Short task A — Set down, word for word, the passage of the Madonna article starting at "Madonna also talked" and ending at "own past relationships.".

Source —
════════

Madonna exclusively talks about her fascination with Wallis Simpson and reveals their many similarities
Looking relaxed and happy, Madonna was greeted with wild cheers from her fans as she arrived at the London premiere of her latest directorial offering, W.E..
But though she seemed composed and confident, the star later admitted that she had been nervous about the UK airing of her new film, which focuses on the affair between Edward VIII and American divorcee Wallis Simpson.
“I have more butterflies in my stomach here than [I did] in Venice or Toronto,” she said to the audience at the London Film Festival premiere in Leicester Square’s Empire cinema.
“The idea for the film was born here. I was inspired to get to know English history and discovered the story of Edward VIII and Wallis Simpson and their love affair.”
In her address, she said of her film: “I never set out to make the quintessential historical biopic. I thought it was important to give the story a point of view and show it through the eyes of a young woman who is searching for love and happiness.”
Madonna also talked of her difficulty in casting the part of Wallis — who, after marrying Edward, became the Duchess of Windsor — and of her joy in eventually finding British actress Andrea Riseborough. “When Andrea walked in the door, she was the Duchess — that combination of fragility and steeliness. I was thrilled,” she said.
The film has received mixed reviews so far, but it has earned praise for capturing Wallis’s legendary sense of style — one reviewer called W.E. “one of the best-dressed movies of the year” — but Madonna insisted that the story’s most enduring trait is its human heart.
“One important point — there is no such thing as perfect love,” said the former Mrs Guy Ritchie, possibly alluding to her own past relationships.
“If you think so, then you are in for a rude awakening. Love really requires compromise. Nothing is what it seems and there are always many sides of the story.”
Girl on film
The film is Madonna’s second directorial outing. Her first, 2008’s Filth & Wisdom, sank without trace and many believed it marked the end as well as the beginning of her career as a film director.

════════

[Target pointing data]

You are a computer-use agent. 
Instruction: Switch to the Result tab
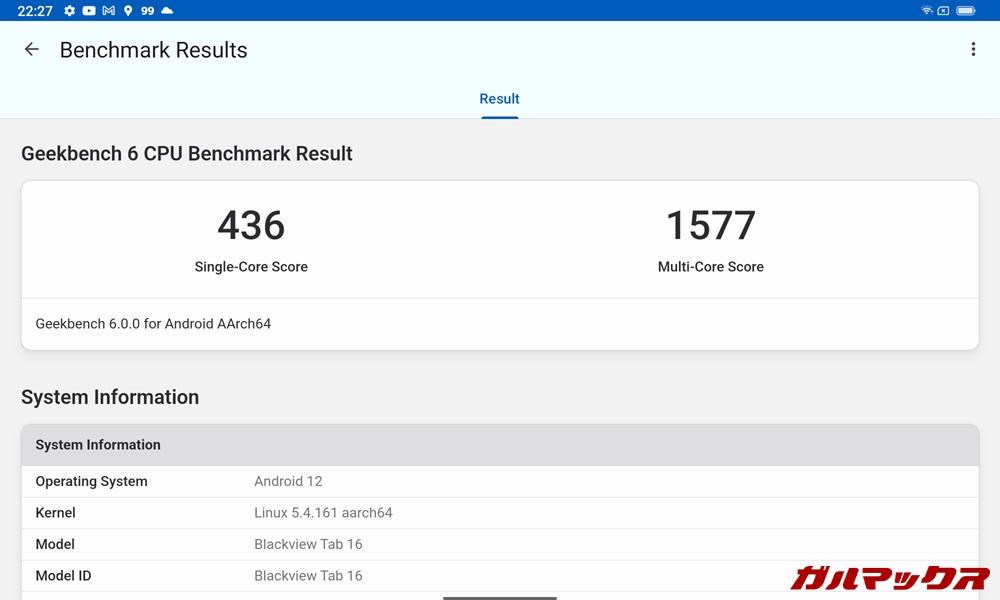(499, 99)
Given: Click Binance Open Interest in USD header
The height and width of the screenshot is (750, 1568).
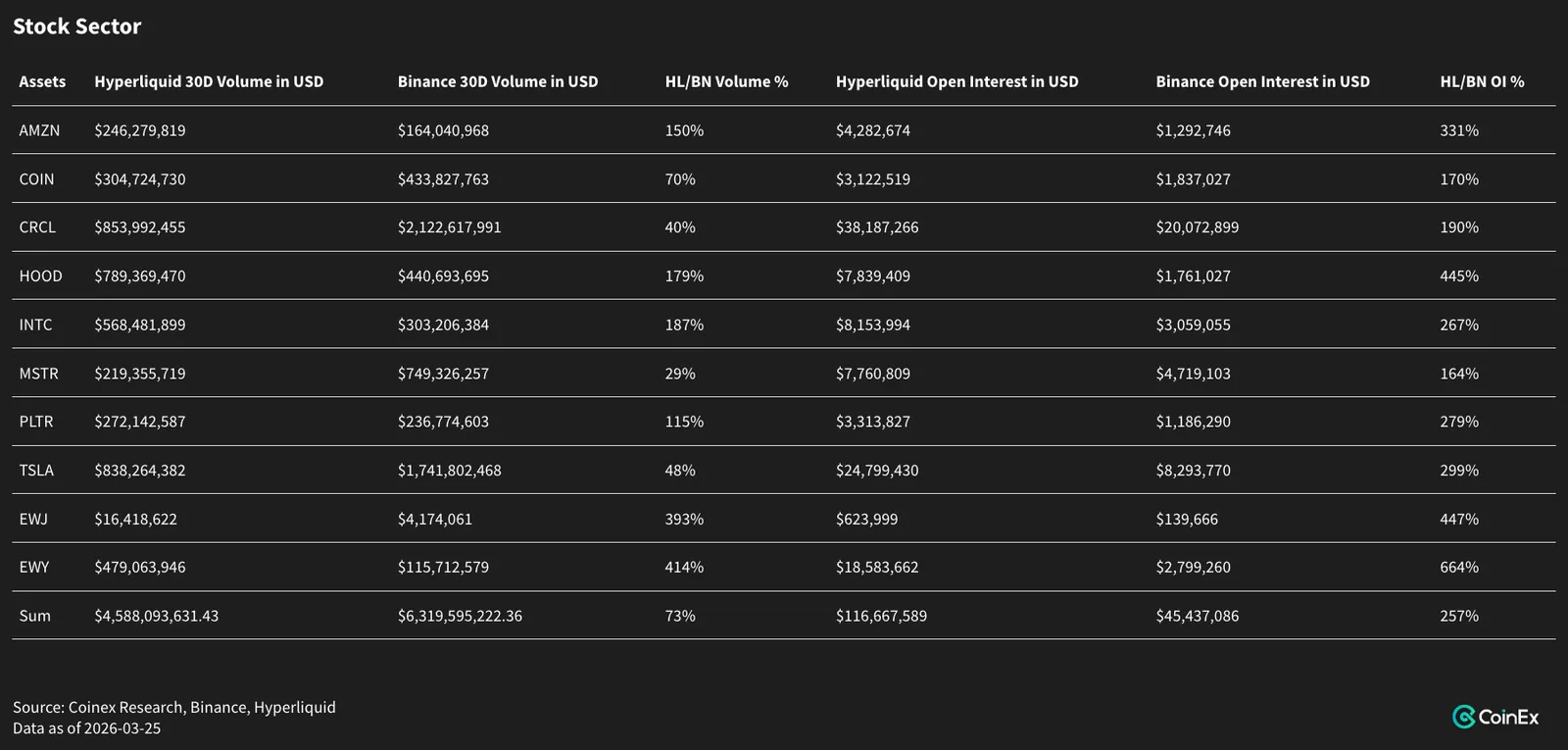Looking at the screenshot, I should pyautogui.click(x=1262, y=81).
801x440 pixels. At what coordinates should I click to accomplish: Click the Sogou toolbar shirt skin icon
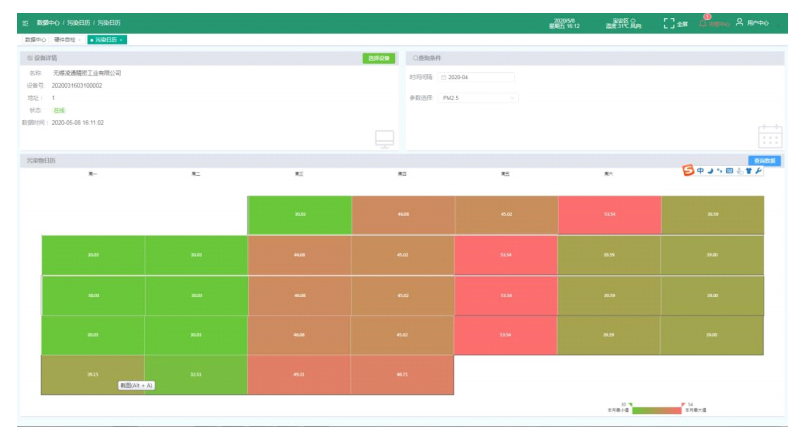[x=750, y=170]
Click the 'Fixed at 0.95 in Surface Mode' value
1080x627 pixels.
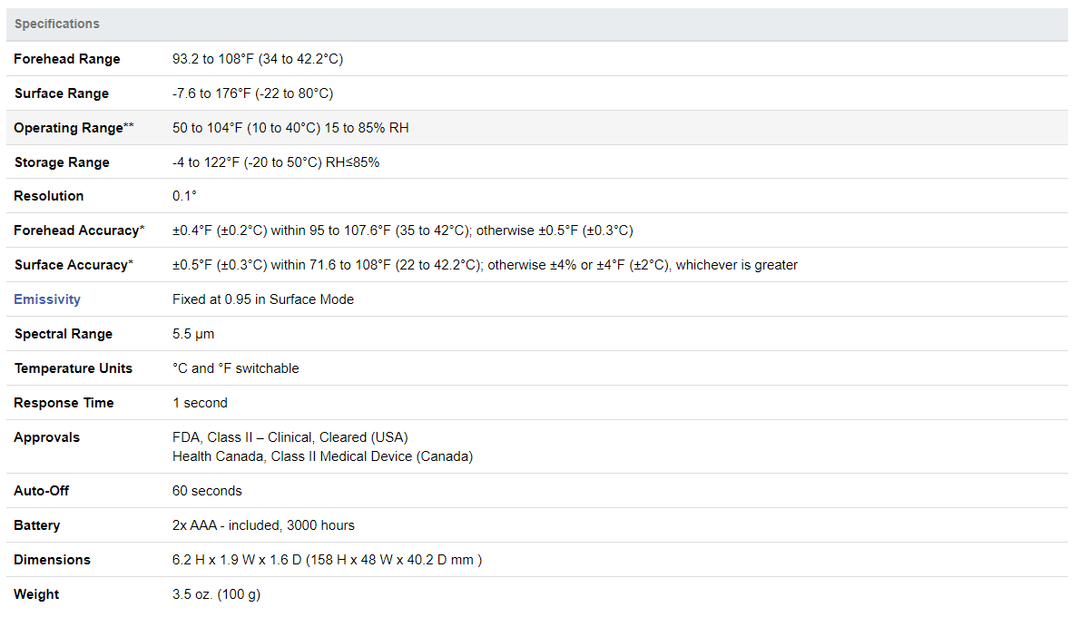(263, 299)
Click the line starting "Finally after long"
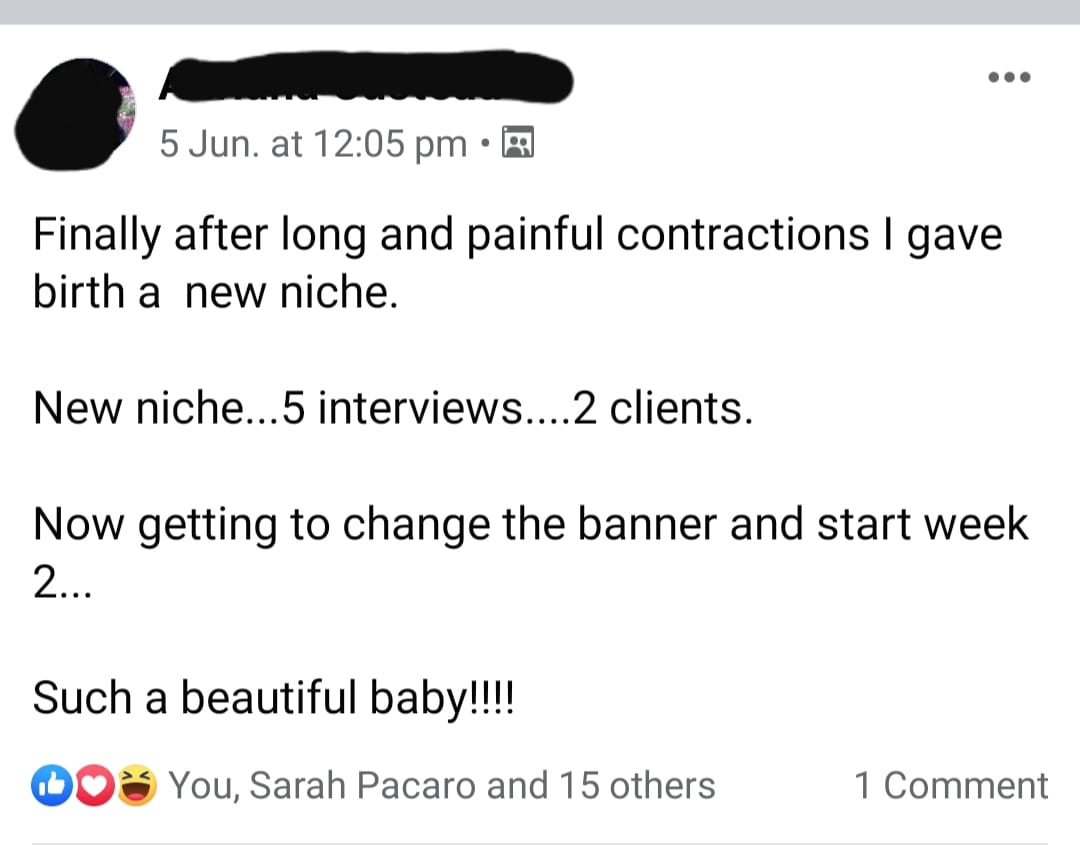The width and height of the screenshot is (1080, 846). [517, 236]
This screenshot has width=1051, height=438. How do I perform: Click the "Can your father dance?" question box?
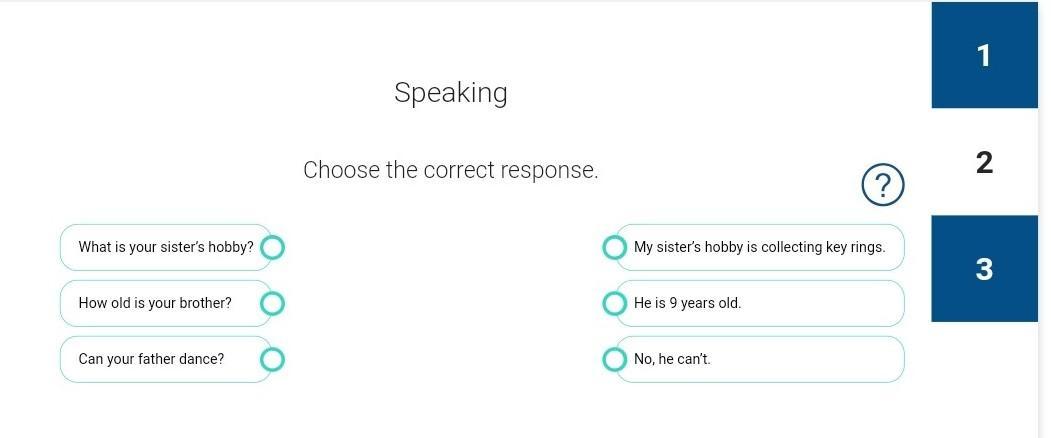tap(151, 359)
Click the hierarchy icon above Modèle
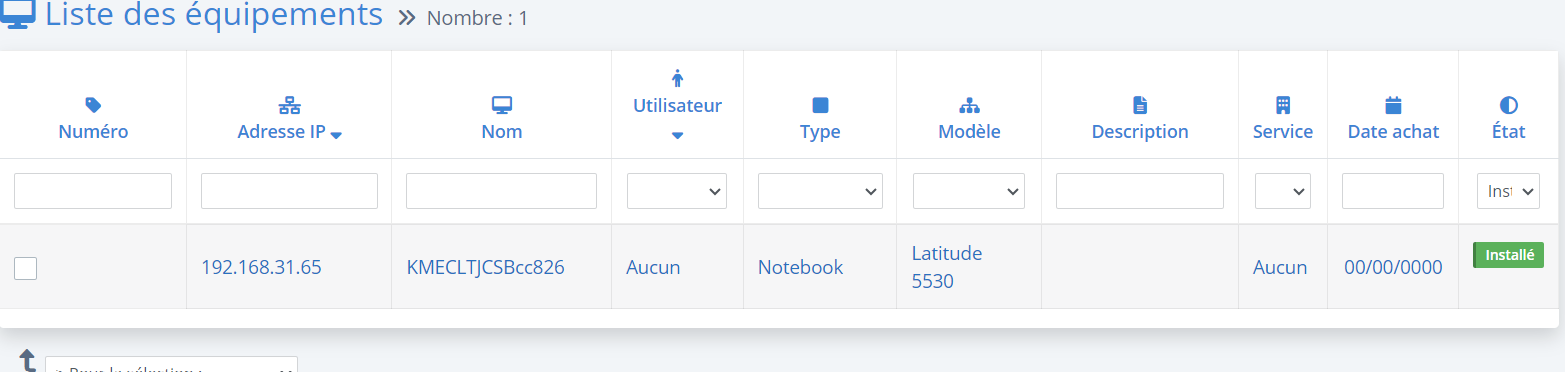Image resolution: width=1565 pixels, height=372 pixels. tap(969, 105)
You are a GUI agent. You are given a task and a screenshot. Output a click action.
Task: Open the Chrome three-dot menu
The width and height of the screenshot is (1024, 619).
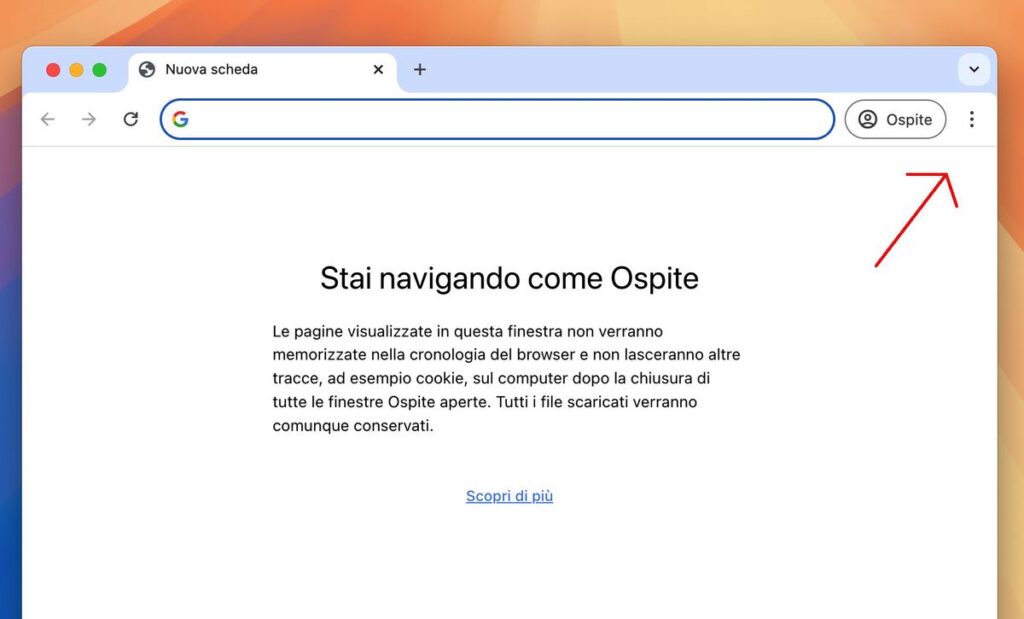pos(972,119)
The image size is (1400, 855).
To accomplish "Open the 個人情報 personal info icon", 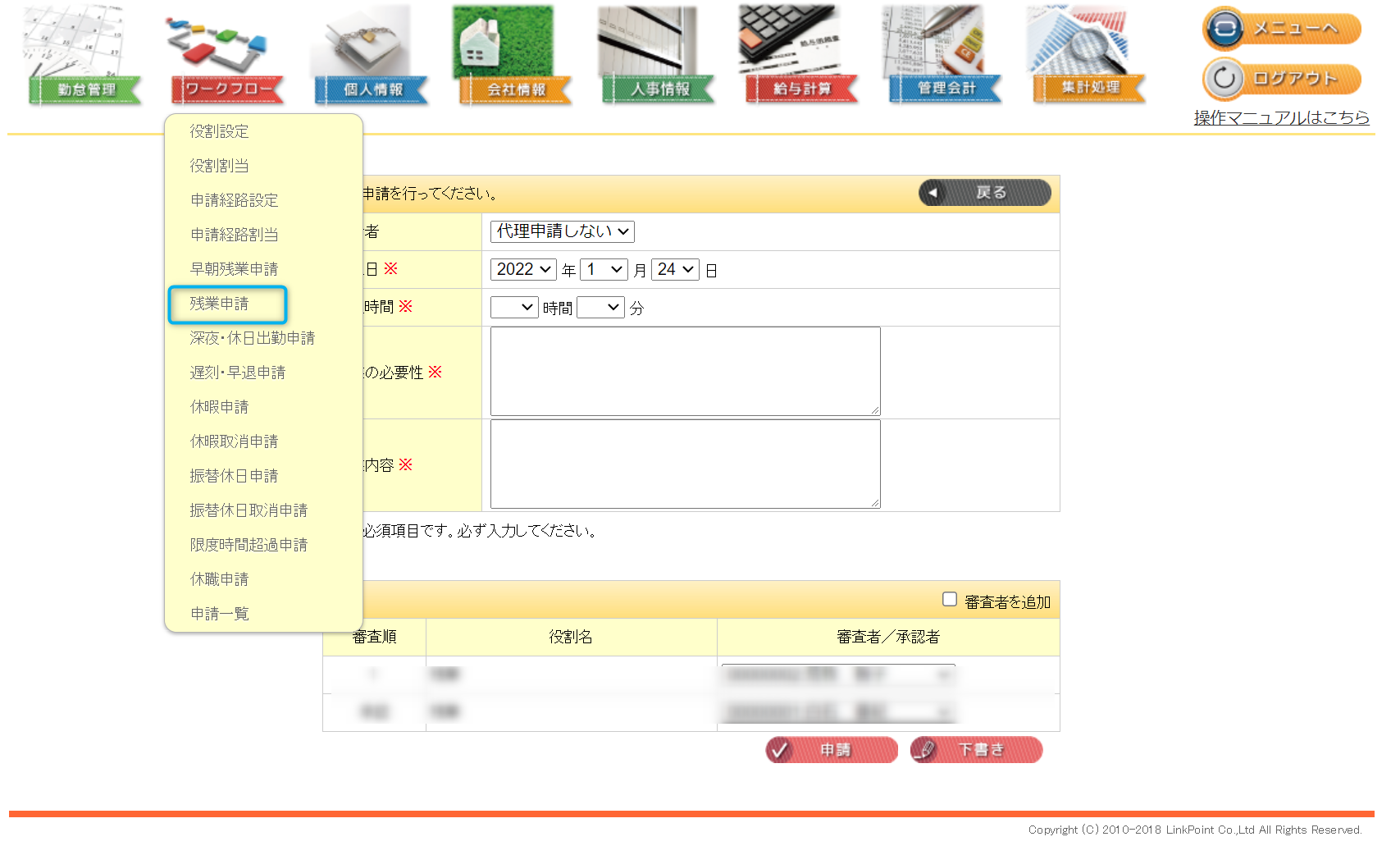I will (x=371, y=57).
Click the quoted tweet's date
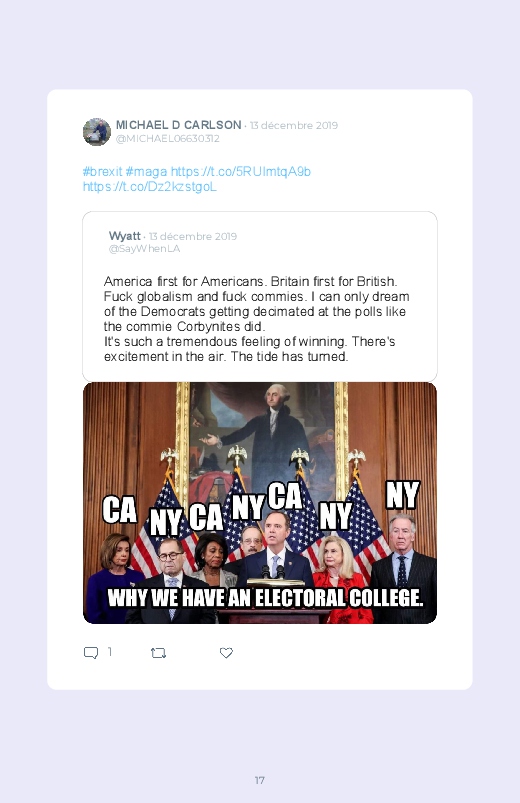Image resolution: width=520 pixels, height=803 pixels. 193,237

════════

Short task B — Replace "Click" with "Select" in the lines of the listing starting at the line that contains "Click the 'Fixed" and ending at the line that contains "Image resolution: width=1565". Give back only those lines, otherwise unchanged and without the pictures.

Task solution A —
Madonna also talked of her difficulty in casting the part of Wallis — who, after marrying Edward, became the Duchess of Windsor — and of her joy in eventually finding British actress Andrea Riseborough. “When Andrea walked in the door, she was the Duchess — that combination of fragility and steeliness. I was thrilled,” she said.
The film has received mixed reviews so far, but it has earned praise for capturing Wallis’s legendary sense of style — one reviewer called W.E. “one of the best-dressed movies of the year” — but Madonna insisted that the story’s most enduring trait is its human heart.
“One important point — there is no such thing as perfect love,” said the former Mrs Guy Ritchie, possibly alluding to her own past relationships.

Task solution B —
Select the 'Fixed at 0.95 in Surface Mode' value
1080x627 pixels.
(263, 299)
Select the line starting "Finally after long"
The width and height of the screenshot is (1080, 846). [517, 236]
This screenshot has width=1051, height=438. How do I perform: Select the "Can your father dance?" question box?
tap(151, 359)
Select the hierarchy icon above Modèle
Image resolution: width=1565 pixels, height=372 pixels. tap(969, 105)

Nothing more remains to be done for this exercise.